Reputation: 67
I'm using bash. I've tried everything I could. It always works in regexr. It works for other files. For one file, it simply does not work, no matter what. I can't use ?
make a quantifier lazy. I can't isolate the dbsnp file.
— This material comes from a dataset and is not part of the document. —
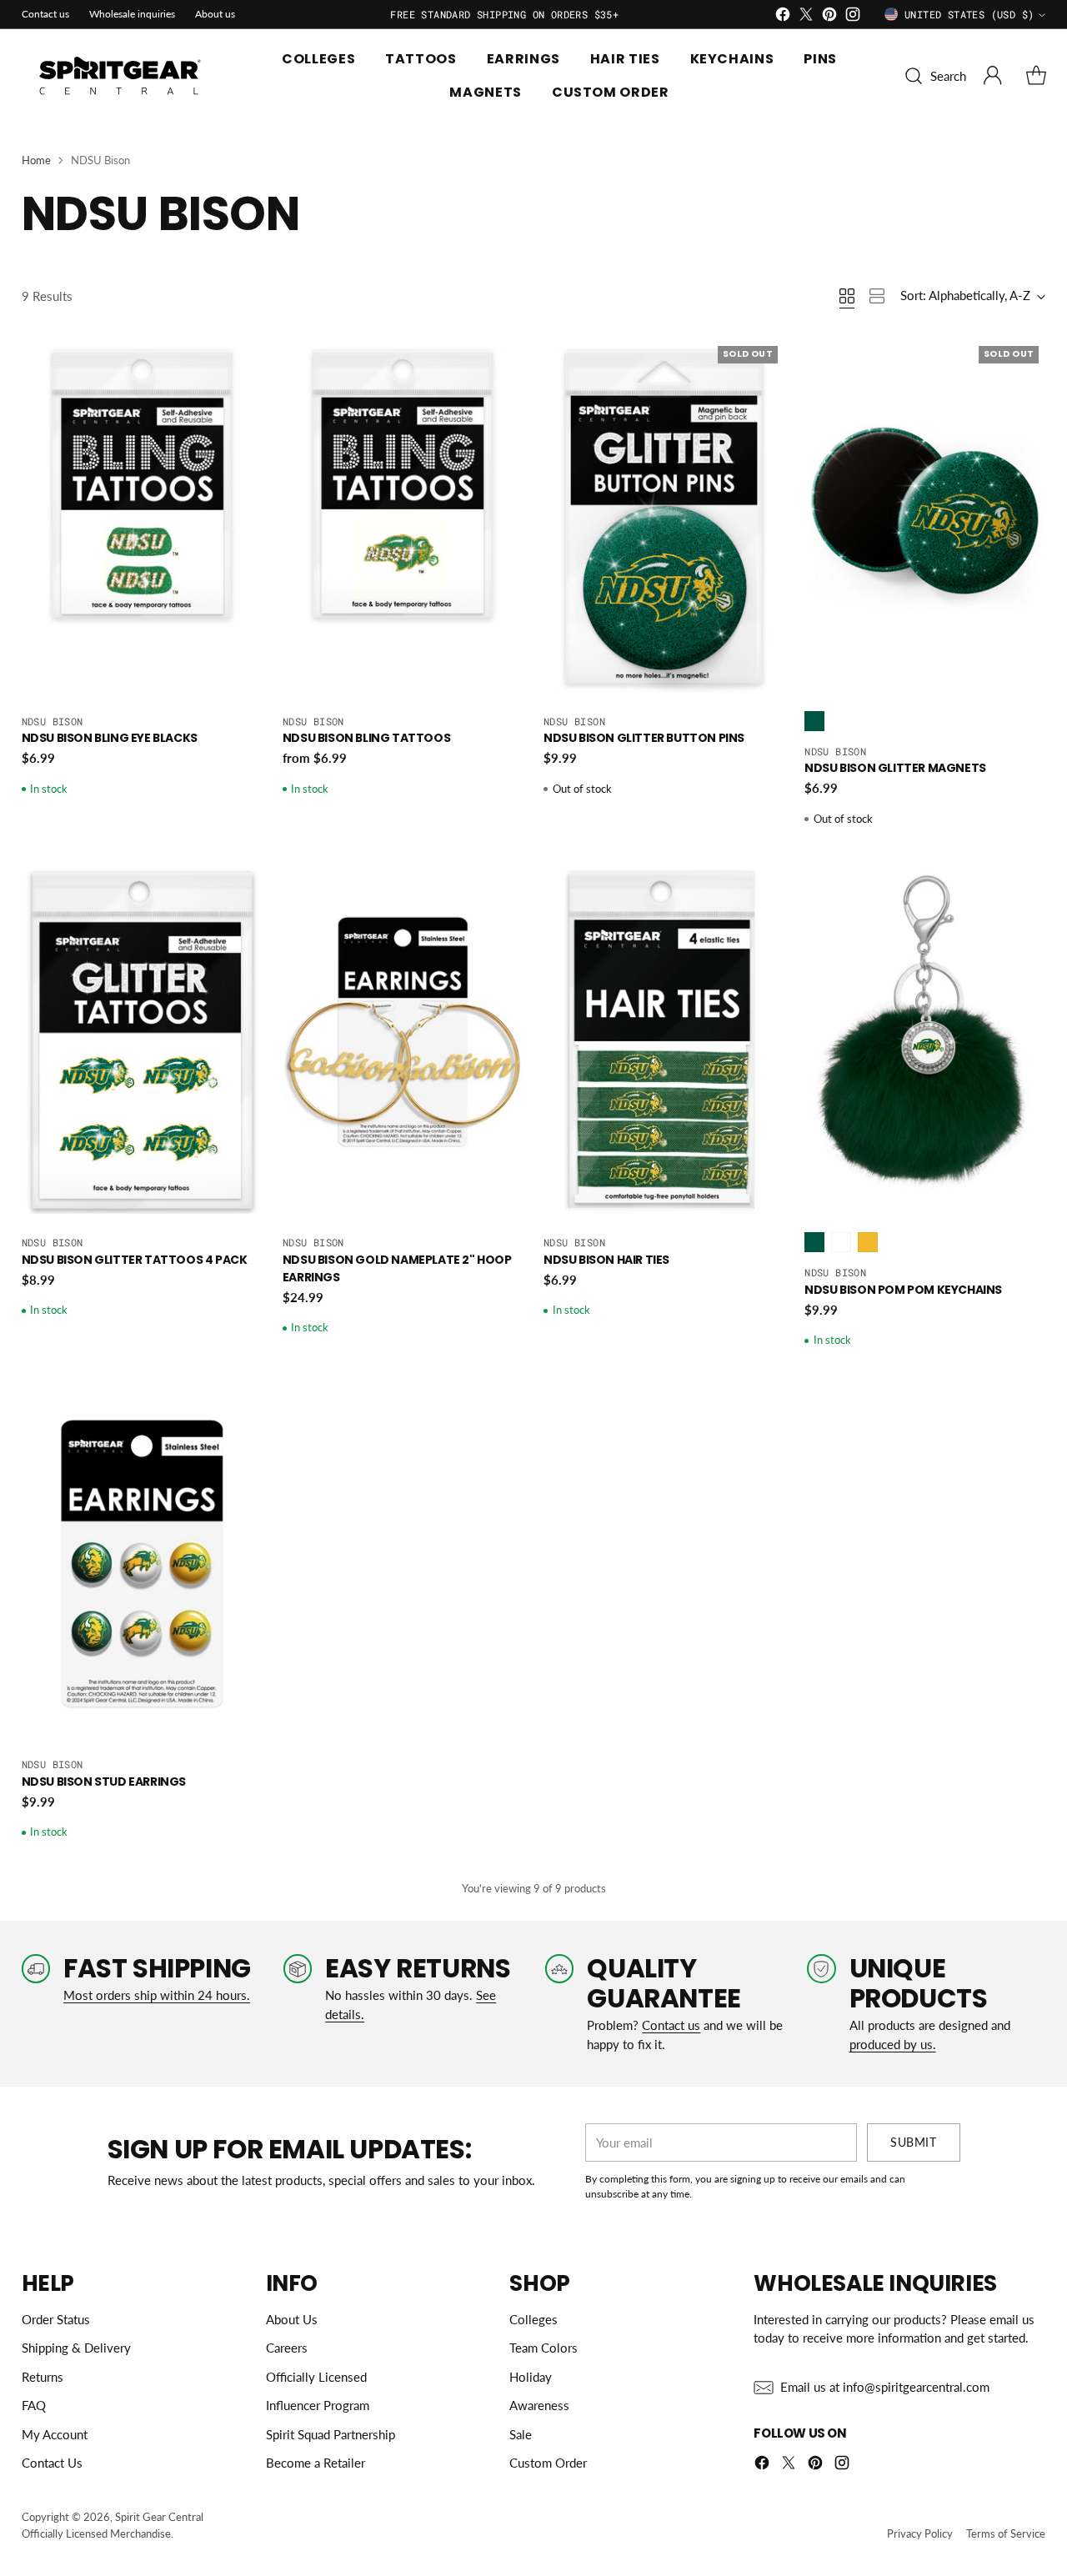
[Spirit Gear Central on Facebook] (782, 17)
Please help me!
vcfs=$(find . -type f -name "*\.vcf" -printf "%f\n")
echo "$vcfs"
>1000G_omni2.5.b37.vcf
>1000G_phase1.indels.b37.vcf
>1000G_phase1.snps.high_confidence.b37.vcf
>dbsnp_138.b37.vcf
>hapmap_3.3.b37.vcf
>Mills_and_1000G_gold_standard.indels.b37.vcf
thousandG=`expr "$vcfs" : '.*\(1000G_phase1.indels[^\n]*\.vcf\)'`
echo $thousand
>1000G_phase1.indels.b37.vcf
GoldStandard=`expr "$vcfs" : '.*\(Mills_and_1000G_gold_standard.indels[^\n]*\.vcf\)'`
echo $GoldStandard
>Mills_and_1000G_gold_standard.indels.b37.vcf
dbsnp=`expr "$vcfs" : '.*\(dbsnp_[1-9][3-9][3-9][^\n]*\.vcf\)'`
echo $dbsnp
>dbsnp_138.b37.vcf
>hapmap_3.3.b37.vcf
dbsnp=`expr "$vcfs" : '.*\(dbsnp_[1-9][3-9][3-9][^\n]*?\.vcf\)'`
echo $dbsnp
>
dbsnp=`expr "$vcfs" : '.*\(dbsnp_[1-9][3-9][3-9].*?\.vcf\)'`
echo $dbsnp
>
echo `expr "$vcfs" : '.*\(hapmap_[\n]*\.vcf\)'`
>hapmap_3.3.b37.vcf
Upvotes: 0
Views: 487
Reputation: 40056
From man page of expr
:
STRING : REGEX Perform pattern matching. The arguments are coerced to strings and the second is considered to be a (basic, a la GNU `grep') regular expression
In basic GNU grep regex, non-greedy match modifier is not supported.
Consider using other tools like sed
, awk
, grep -P
etc
In your specific example (there will not be newlines in filenames), you can simply do echo "$vcfs" |grep "^dbsnp_[1-9][3-9][3-9].*\.vcf"
Upvotes: 1